> **Directions**
A. From the passage on Mayo Schmidt's exit from Nutrien, extract the words from "Nutrien announced Schmidt's" up to and including "interim chief executive.".
B. In the passage on Mayo Schmidt's exit from Nutrien, who was named interim chief executive?
C. Decide whether each statement agrees with the passage on Mayo Schmidt's exit from Nutrien, answering yes or no and quoting the words that settle it: (i) Wong saw the recent drop in shares as a good time for some investors to buy. (ii) Nutrien announced Schmidt's departure on Tuesday afternoon. (iii) The board started a global search for the next long-term leader.

RBC's Andrew Wong said in a report published late Tuesday afternoon that the investment community "will likely never really know the full story" about the circumstances that led to Mayo Schmidt's sudden exit. However, at the end of the day, he said there's an attractive opportunity for investors who can stomach the management turnover.

"While the second sudden CEO change in a short period of time raises questions regarding management and board stability, we believe Nutrien has a solid foundation built upon a combination of well-run assets and strong financials," he wrote.

"We view the recent pull-back in shares as a good entry-point for investors that can look past some near-term uncertainty and noise from the recent management changes."

Nutrien announced Schmidt's departure Tuesday morning, and Chair Russ Girling said the board was launching a global search for the company’s next "long-term leader." Until that individual is identified, Nutrien appointed Ken Seitz, who was leading the company's potash operations, as its interim chief executive.

> **Dataset extract**
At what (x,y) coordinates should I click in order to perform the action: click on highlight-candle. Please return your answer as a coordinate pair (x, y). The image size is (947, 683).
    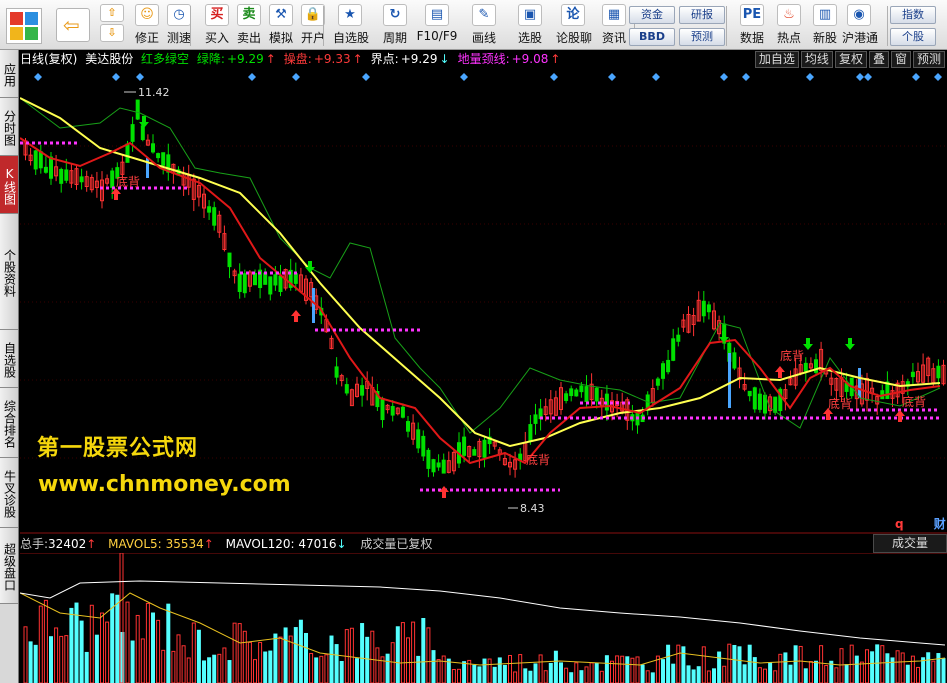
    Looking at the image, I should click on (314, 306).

> **Solutions to the exercise**
A.
Nutrien announced Schmidt's departure Tuesday morning, and Chair Russ Girling said the board was launching a global search for the company’s next "long-term leader." Until that individual is identified, Nutrien appointed Ken Seitz, who was leading the company's potash operations, as its interim chief executive.

B. Ken Seitz, who was leading the company's potash operations.

C.
(i) Yes: "We view the recent pull-back in shares as a good entry-point for investors that can look past some near-term uncertainty and noise from the recent management changes."
(ii) No: "Nutrien announced Schmidt's departure Tuesday morning"
(iii) Yes: "the board was launching a global search for the company’s next "long-term leader.""